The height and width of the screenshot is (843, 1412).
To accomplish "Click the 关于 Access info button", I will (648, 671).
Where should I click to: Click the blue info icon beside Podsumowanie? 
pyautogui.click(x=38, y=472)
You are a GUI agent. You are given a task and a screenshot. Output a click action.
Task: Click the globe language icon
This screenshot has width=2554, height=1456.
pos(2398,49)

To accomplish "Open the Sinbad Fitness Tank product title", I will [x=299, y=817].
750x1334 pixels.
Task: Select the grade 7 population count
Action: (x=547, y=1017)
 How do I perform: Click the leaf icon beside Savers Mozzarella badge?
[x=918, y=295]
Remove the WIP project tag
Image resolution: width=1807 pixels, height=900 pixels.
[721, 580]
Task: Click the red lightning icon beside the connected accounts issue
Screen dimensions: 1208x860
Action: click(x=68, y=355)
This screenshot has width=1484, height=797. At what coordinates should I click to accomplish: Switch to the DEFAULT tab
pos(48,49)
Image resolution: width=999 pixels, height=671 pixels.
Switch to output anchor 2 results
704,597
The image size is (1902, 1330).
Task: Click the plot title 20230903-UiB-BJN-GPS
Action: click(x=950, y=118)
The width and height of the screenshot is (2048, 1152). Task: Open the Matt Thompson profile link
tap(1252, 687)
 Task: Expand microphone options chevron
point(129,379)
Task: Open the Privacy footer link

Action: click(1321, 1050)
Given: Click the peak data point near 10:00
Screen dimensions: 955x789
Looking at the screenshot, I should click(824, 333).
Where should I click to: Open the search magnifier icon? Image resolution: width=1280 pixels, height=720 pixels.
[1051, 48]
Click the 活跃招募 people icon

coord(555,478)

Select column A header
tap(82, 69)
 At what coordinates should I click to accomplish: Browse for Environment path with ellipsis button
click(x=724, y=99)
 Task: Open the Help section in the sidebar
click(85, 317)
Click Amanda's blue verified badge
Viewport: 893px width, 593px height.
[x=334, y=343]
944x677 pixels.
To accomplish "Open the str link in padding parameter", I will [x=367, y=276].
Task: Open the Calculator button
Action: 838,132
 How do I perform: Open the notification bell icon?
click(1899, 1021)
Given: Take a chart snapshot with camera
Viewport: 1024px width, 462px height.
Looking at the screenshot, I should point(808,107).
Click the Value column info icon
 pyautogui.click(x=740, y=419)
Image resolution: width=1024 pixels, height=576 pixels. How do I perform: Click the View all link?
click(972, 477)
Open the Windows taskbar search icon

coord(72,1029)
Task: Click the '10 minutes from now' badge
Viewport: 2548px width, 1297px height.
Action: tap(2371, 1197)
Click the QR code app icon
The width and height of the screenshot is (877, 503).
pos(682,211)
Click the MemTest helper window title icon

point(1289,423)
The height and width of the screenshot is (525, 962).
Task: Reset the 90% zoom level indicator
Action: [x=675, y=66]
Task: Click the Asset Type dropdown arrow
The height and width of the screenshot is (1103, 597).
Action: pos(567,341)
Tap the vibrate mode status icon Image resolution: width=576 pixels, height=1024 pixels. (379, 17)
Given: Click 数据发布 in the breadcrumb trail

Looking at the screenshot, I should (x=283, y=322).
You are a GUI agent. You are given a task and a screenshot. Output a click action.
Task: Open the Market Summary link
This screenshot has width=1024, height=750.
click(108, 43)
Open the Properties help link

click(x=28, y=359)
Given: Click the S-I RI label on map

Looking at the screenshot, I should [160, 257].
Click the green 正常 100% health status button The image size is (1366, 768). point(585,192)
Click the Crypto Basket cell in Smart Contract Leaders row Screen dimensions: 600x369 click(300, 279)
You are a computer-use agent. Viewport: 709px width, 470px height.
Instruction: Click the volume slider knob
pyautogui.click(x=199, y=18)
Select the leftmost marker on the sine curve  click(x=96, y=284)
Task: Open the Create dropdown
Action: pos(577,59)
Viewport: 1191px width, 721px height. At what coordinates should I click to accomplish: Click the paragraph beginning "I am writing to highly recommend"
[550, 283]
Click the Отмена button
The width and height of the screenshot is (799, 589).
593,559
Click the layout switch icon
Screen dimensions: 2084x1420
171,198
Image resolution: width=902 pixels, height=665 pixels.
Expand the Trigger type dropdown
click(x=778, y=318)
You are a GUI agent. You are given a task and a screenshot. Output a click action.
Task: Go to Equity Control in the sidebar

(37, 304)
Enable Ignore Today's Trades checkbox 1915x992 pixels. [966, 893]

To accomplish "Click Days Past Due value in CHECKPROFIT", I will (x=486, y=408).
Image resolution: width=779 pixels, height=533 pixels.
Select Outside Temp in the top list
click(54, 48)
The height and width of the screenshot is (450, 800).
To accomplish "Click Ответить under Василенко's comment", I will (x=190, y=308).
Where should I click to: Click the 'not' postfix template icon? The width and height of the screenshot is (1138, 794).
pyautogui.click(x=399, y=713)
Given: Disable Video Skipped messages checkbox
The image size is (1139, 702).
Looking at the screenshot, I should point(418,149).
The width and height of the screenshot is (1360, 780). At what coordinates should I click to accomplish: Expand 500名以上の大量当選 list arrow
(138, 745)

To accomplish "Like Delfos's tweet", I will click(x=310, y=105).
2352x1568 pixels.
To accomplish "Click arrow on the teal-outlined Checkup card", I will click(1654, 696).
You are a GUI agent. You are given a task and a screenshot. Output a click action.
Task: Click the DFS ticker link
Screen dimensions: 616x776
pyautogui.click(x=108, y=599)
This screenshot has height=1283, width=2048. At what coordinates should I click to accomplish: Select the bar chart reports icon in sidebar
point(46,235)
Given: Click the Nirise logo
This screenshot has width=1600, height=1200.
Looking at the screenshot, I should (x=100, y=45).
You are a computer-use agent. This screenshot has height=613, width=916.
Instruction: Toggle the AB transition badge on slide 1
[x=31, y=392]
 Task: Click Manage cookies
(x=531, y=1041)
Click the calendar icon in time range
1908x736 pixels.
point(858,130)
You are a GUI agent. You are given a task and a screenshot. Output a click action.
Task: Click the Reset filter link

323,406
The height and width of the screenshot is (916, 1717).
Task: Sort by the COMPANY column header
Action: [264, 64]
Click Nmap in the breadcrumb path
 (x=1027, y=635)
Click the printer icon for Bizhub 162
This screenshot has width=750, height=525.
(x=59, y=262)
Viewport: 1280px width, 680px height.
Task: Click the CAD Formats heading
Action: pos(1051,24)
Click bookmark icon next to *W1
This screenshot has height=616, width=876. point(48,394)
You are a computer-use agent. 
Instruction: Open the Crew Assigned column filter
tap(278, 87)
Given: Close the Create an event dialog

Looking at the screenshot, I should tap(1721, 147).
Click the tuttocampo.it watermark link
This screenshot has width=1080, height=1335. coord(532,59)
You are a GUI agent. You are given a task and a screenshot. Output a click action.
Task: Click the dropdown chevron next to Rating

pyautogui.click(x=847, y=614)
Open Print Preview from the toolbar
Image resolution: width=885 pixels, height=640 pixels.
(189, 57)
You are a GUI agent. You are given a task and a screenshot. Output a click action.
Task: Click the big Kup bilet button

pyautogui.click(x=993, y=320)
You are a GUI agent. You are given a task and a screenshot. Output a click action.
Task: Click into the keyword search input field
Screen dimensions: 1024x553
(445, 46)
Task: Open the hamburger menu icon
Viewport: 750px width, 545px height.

• _Exercise prompt_: Rewrite the material above as a numbered list, one line per item, leaving out the blank lines.

• _Problem solution_:
1. The height and width of the screenshot is (843, 1412).
2. To accomplish "Click the 关于 Access info button", I will (648, 671).
3. Where should I click to: Click the blue info icon beside Podsumowanie? 
4. pyautogui.click(x=38, y=472)
5. You are a GUI agent. You are given a task and a screenshot. Output a click action.
6. Task: Click the globe language icon
7. This screenshot has width=2554, height=1456.
8. pos(2398,49)
9. To accomplish "Open the Sinbad Fitness Tank product title", I will [x=299, y=817].
10. 750x1334 pixels.
11. Task: Select the grade 7 population count
12. Action: (x=547, y=1017)
13.  How do I perform: Click the leaf icon beside Savers Mozzarella badge?
14. [x=918, y=295]
15. Remove the WIP project tag
16. Image resolution: width=1807 pixels, height=900 pixels.
17. [721, 580]
18. Task: Click the red lightning icon beside the connected accounts issue
19. Screen dimensions: 1208x860
20. Action: click(x=68, y=355)
21. This screenshot has width=1484, height=797. At what coordinates should I click to accomplish: Switch to the DEFAULT tab
22. pos(48,49)
23. Image resolution: width=999 pixels, height=671 pixels.
24. Switch to output anchor 2 results
25. 704,597
26. The image size is (1902, 1330).
27. Task: Click the plot title 20230903-UiB-BJN-GPS
28. Action: click(x=950, y=118)
29. The width and height of the screenshot is (2048, 1152). Task: Open the Matt Thompson profile link
30. tap(1252, 687)
31.  Task: Expand microphone options chevron
32. point(129,379)
33. Task: Open the Privacy footer link
34. Action: click(1321, 1050)
35. Given: Click the peak data point near 10:00
36. Screen dimensions: 955x789
37. Looking at the screenshot, I should click(824, 333).
38. Where should I click to: Open the search magnifier icon? Image resolution: width=1280 pixels, height=720 pixels.
39. [1051, 48]
40. Click the 活跃招募 people icon
41. coord(555,478)
42. Select column A header
43. tap(82, 69)
44.  At what coordinates should I click to accomplish: Browse for Environment path with ellipsis button
45. click(x=724, y=99)
46.  Task: Open the Help section in the sidebar
47. click(85, 317)
48. Click Amanda's blue verified badge
49. Viewport: 893px width, 593px height.
50. [x=334, y=343]
51. 944x677 pixels.
52. To accomplish "Open the str link in padding parameter", I will [x=367, y=276].
53. Task: Open the Calculator button
54. Action: 838,132
55.  How do I perform: Open the notification bell icon?
56. click(1899, 1021)
57. Given: Take a chart snapshot with camera
58. Viewport: 1024px width, 462px height.
59. Looking at the screenshot, I should point(808,107).
60. Click the Value column info icon
61.  pyautogui.click(x=740, y=419)
62. Image resolution: width=1024 pixels, height=576 pixels. How do I perform: Click the View all link?
63. click(972, 477)
64. Open the Windows taskbar search icon
65. coord(72,1029)
66. Task: Click the '10 minutes from now' badge
67. Viewport: 2548px width, 1297px height.
68. Action: tap(2371, 1197)
69. Click the QR code app icon
70. The width and height of the screenshot is (877, 503).
71. pos(682,211)
72. Click the MemTest helper window title icon
73. point(1289,423)
74. The height and width of the screenshot is (525, 962).
75. Task: Reset the 90% zoom level indicator
76. Action: [x=675, y=66]
77. Task: Click the Asset Type dropdown arrow
78. The height and width of the screenshot is (1103, 597).
79. Action: pos(567,341)
80. Tap the vibrate mode status icon Image resolution: width=576 pixels, height=1024 pixels. (379, 17)
81. Given: Click 数据发布 in the breadcrumb trail
82. Looking at the screenshot, I should (x=283, y=322).
83. You are a GUI agent. You are given a task and a screenshot. Output a click action.
84. Task: Open the Market Summary link
85. This screenshot has width=1024, height=750.
86. click(108, 43)
87. Open the Properties help link
88. click(x=28, y=359)
89. Given: Click the S-I RI label on map
90. Looking at the screenshot, I should [160, 257].
91. Click the green 正常 100% health status button The image size is (1366, 768). point(585,192)
92. Click the Crypto Basket cell in Smart Contract Leaders row Screen dimensions: 600x369 click(300, 279)
93. You are a computer-use agent. Viewport: 709px width, 470px height.
94. Instruction: Click the volume slider knob
95. pyautogui.click(x=199, y=18)
96. Select the leftmost marker on the sine curve  click(x=96, y=284)
97. Task: Open the Create dropdown
98. Action: pos(577,59)
99. Viewport: 1191px width, 721px height. At what coordinates should I click to accomplish: Click the paragraph beginning "I am writing to highly recommend"
100. [550, 283]
101. Click the Отмена button
102. The width and height of the screenshot is (799, 589).
103. 593,559
104. Click the layout switch icon
105. Screen dimensions: 2084x1420
106. 171,198
107. Image resolution: width=902 pixels, height=665 pixels.
108. Expand the Trigger type dropdown
109. click(x=778, y=318)
110. You are a GUI agent. You are given a task and a screenshot. Output a click action.
111. Task: Go to Equity Control in the sidebar
112. (37, 304)
113. Enable Ignore Today's Trades checkbox 1915x992 pixels. [966, 893]
114. To accomplish "Click Days Past Due value in CHECKPROFIT", I will (x=486, y=408).
115. Image resolution: width=779 pixels, height=533 pixels.
116. Select Outside Temp in the top list
117. click(54, 48)
118. The height and width of the screenshot is (450, 800).
119. To accomplish "Click Ответить under Василенко's comment", I will (x=190, y=308).
120. Where should I click to: Click the 'not' postfix template icon? The width and height of the screenshot is (1138, 794).
121. pyautogui.click(x=399, y=713)
122. Given: Disable Video Skipped messages checkbox
123. The image size is (1139, 702).
124. Looking at the screenshot, I should point(418,149).
125. The width and height of the screenshot is (1360, 780). At what coordinates should I click to accomplish: Expand 500名以上の大量当選 list arrow
126. (138, 745)
127. To accomplish "Like Delfos's tweet", I will click(x=310, y=105).
128. 2352x1568 pixels.
129. To accomplish "Click arrow on the teal-outlined Checkup card", I will click(1654, 696).
130. You are a GUI agent. You are given a task and a screenshot. Output a click action.
131. Task: Click the DFS ticker link
132. Screen dimensions: 616x776
133. pyautogui.click(x=108, y=599)
134. This screenshot has height=1283, width=2048. At what coordinates should I click to accomplish: Select the bar chart reports icon in sidebar
135. point(46,235)
136. Given: Click the Nirise logo
137. This screenshot has width=1600, height=1200.
138. Looking at the screenshot, I should (x=100, y=45).
139. You are a computer-use agent. This screenshot has height=613, width=916.
140. Instruction: Toggle the AB transition badge on slide 1
141. [x=31, y=392]
142.  Task: Click Manage cookies
143. (x=531, y=1041)
144. Click the calendar icon in time range
145. 1908x736 pixels.
146. point(858,130)
147. You are a GUI agent. You are given a task and a screenshot. Output a click action.
148. Task: Click the Reset filter link
149. 323,406
150. The height and width of the screenshot is (916, 1717).
151. Task: Sort by the COMPANY column header
152. Action: [264, 64]
153. Click Nmap in the breadcrumb path
154.  (x=1027, y=635)
155. Click the printer icon for Bizhub 162
156. This screenshot has width=750, height=525.
157. (x=59, y=262)
158. Viewport: 1280px width, 680px height.
159. Task: Click the CAD Formats heading
160. Action: pos(1051,24)
161. Click bookmark icon next to *W1
162. This screenshot has height=616, width=876. point(48,394)
163. You are a computer-use agent. 
164. Instruction: Open the Crew Assigned column filter
165. tap(278, 87)
166. Given: Close the Create an event dialog
167. Looking at the screenshot, I should tap(1721, 147).
168. Click the tuttocampo.it watermark link
169. This screenshot has width=1080, height=1335. coord(532,59)
170. You are a GUI agent. You are given a task and a screenshot. Output a click action.
171. Task: Click the dropdown chevron next to Rating
172. pyautogui.click(x=847, y=614)
173. Open Print Preview from the toolbar
174. Image resolution: width=885 pixels, height=640 pixels.
175. (189, 57)
176. You are a GUI agent. You are given a task and a screenshot. Output a click action.
177. Task: Click the big Kup bilet button
178. pyautogui.click(x=993, y=320)
179. You are a GUI agent. You are given a task and a screenshot. Output a click action.
180. Task: Click into the keyword search input field
181. Screen dimensions: 1024x553
182. (445, 46)
183. Task: Open the hamburger menu icon
184. Viewport: 750px width, 545px height.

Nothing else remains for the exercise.